4: Follow child labor laws
There are special rules for hiring children that regulate the number of hours and what work they can do. Read those government restriction here. Take note, children must not work more than three hours on school days and kids aren’t allowed to do hazardous work.
5: Pay them an appropriate wage
A good place to start for small children is the current minimum wage. As they get older and more experienced, you could pay them more. But you cannot exceed the rate you would pay a non-family member. For example, if you hired your child to do yard word at the property, you cannot pay them $60 an hour if you could hire a grounds keeping company for $20 an hour. Pay your kids the same as you would have paid someone else with their experience level to do the same job.
6: Do the paperwork
When you have an employee you must have a paper trail. Use the same trail with your kids. Have them sign an employment agreement spelling out what their duties are and how much you will pay them. They should also fill out a W-4 to set their tax withholding figures and a W-9 to put their social security number on file with your business. If you are audited, these forms help establish your child as a legitimate employee.
7: Pay with a check
Never pay your children with cash. Paying with cash doesn’t leave a paper trail, so there is no way to prove they earned income. Write a check out of the business bank account and have them deposit the check, not cash it, into their own bank account or Roth IRA account.
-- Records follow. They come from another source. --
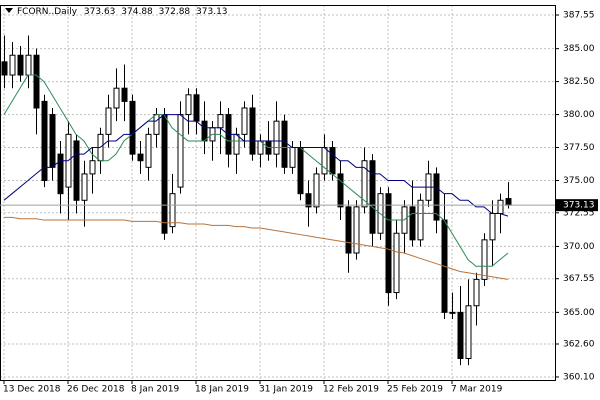 This screenshot has height=400, width=600. Describe the element at coordinates (137, 12) in the screenshot. I see `header-high: 374.88` at that location.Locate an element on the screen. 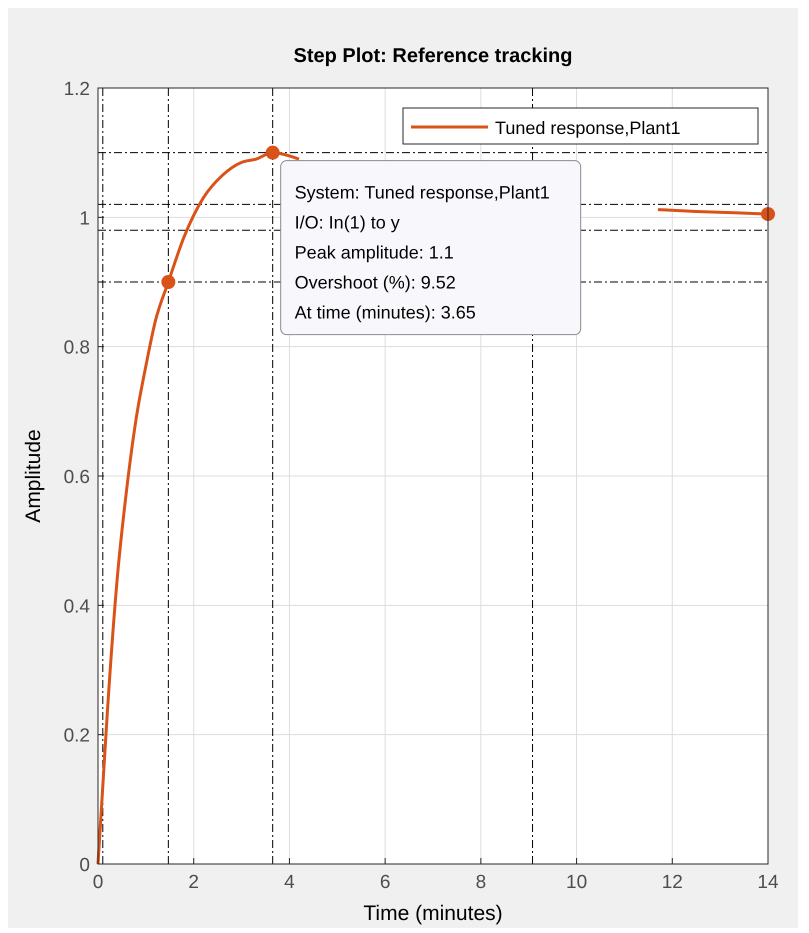 The height and width of the screenshot is (933, 809). y-tick-label: 1 is located at coordinates (84, 219).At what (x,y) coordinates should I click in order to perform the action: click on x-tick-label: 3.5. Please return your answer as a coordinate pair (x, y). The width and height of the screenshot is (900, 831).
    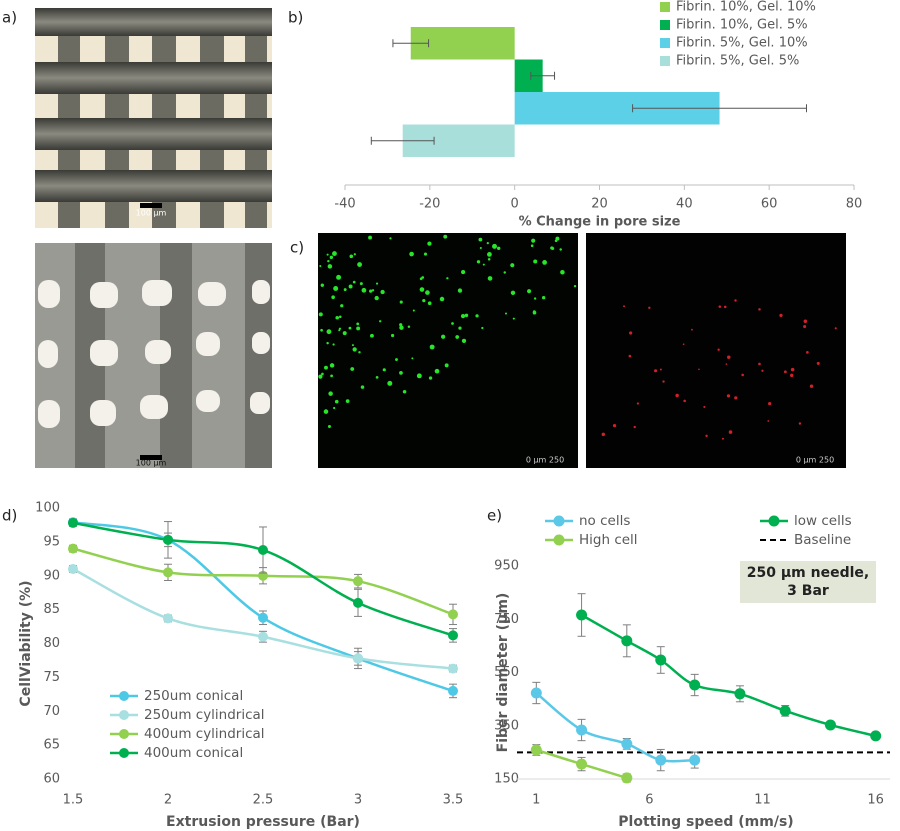
    Looking at the image, I should click on (454, 800).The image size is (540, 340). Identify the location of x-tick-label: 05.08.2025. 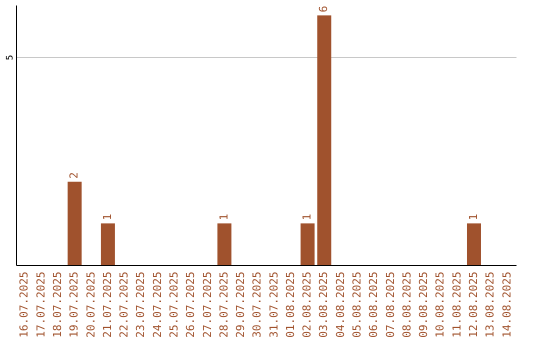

This proves they got paid and how much they were paid.
8: Help them file a tax return every year
They will not likely owe any income taxes if their earned income is below $12,000 a year, but in order to be legitimate, you want proof they earned the money. This will also serve as proof of earned income for their Roth IRA deposit as IRA deposits can only come from earned income.
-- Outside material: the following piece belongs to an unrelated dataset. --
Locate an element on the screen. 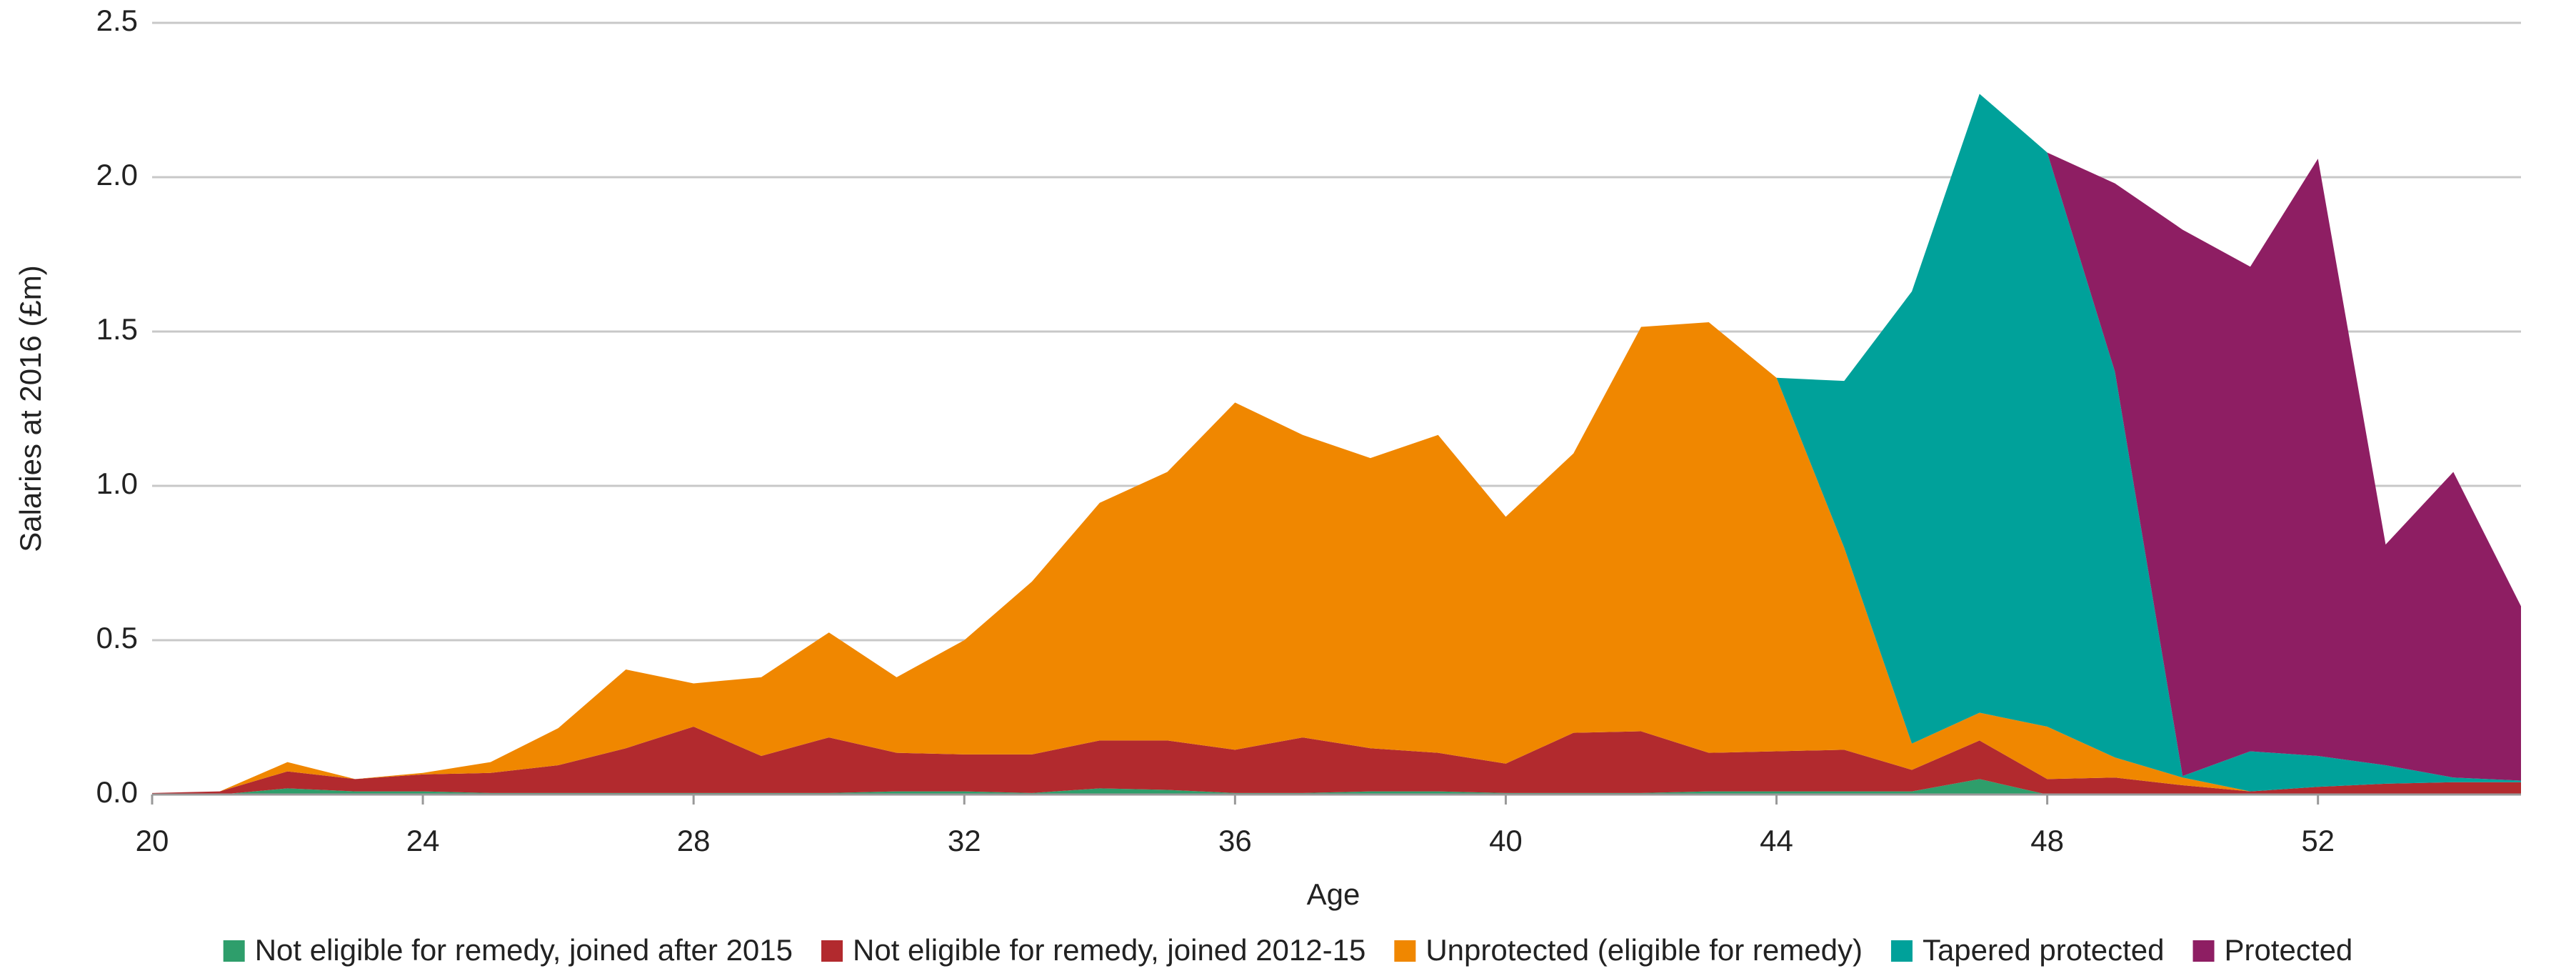  x-tick-label: 52 is located at coordinates (2318, 840).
Employing your children to work for your business is pretty easy. In addition to the tax advantages gained, which I will discuss next week, there are some non-tangible benefits. Teaching them good work ethics at a young age will have many benefits throughout their lifetime. They will also learn how to handle their money well before they are on their own which hopefully will prevent them from having future financial troubles.
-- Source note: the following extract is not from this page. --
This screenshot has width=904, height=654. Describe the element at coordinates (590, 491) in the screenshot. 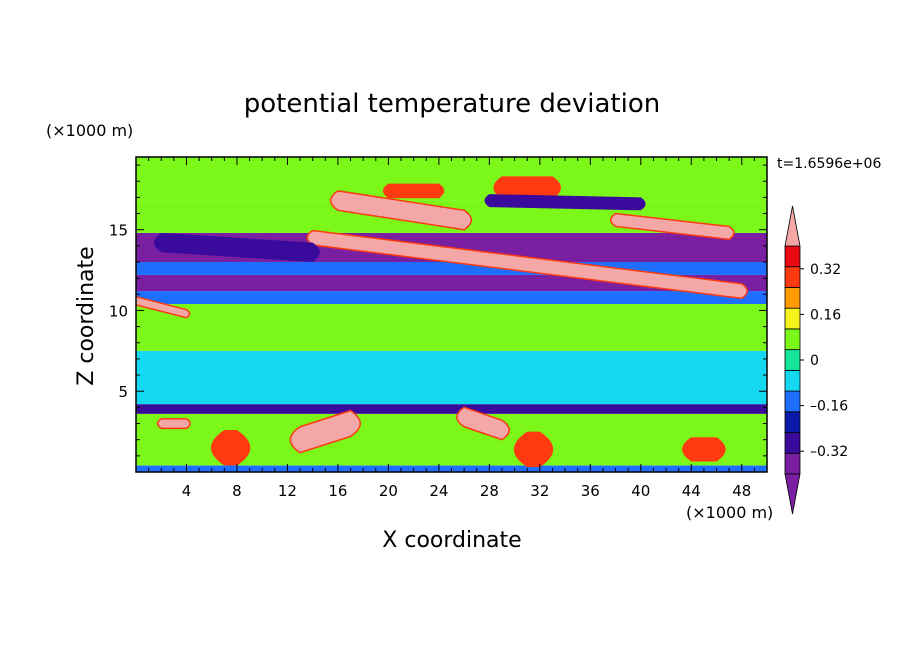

We own rentals that are held in the name of our family trust. So is the employer the trust or the individual parent?
Anna,
If the trust is a revocable living trust, it doesn’t have it’s own tax ID number and the taxes belong to the trust holder. So if the trust is only owned by the parents, it is the same as if the parents are employing the kids directly. (check with your own CPA to be sure your individual situation is good)
Thank you for your reply! This is what our CPA says:
“From what I’ve read so far, the exemption for the payroll taxes are only for Sole Proprietors, Husband/Wife Partnership or LLC treated as a husband/wife partnership, or Single Member LLC treated as a sole proprietorship. These are all businesses subject to self-employment taxes.”
Is this the case with you?
I have an individual 401k for back door roth reasons. Any issues with having children as employees with the 401k to avoid requiring 401k for child employees?
In regard to item 1. Above: Is an LLC being taxed as an S-Corp considered a “corporation”?
Guy, No an LLC, whatever way you choose to have it taxed, such as an S-Corp, will still be considered an LLC and not a Corporation.
How do you protect yourself liability-wise without an LLC?
Adam, I do have an LLC. But not a corporation. An LLC is not a corporation. Also have liability insurance.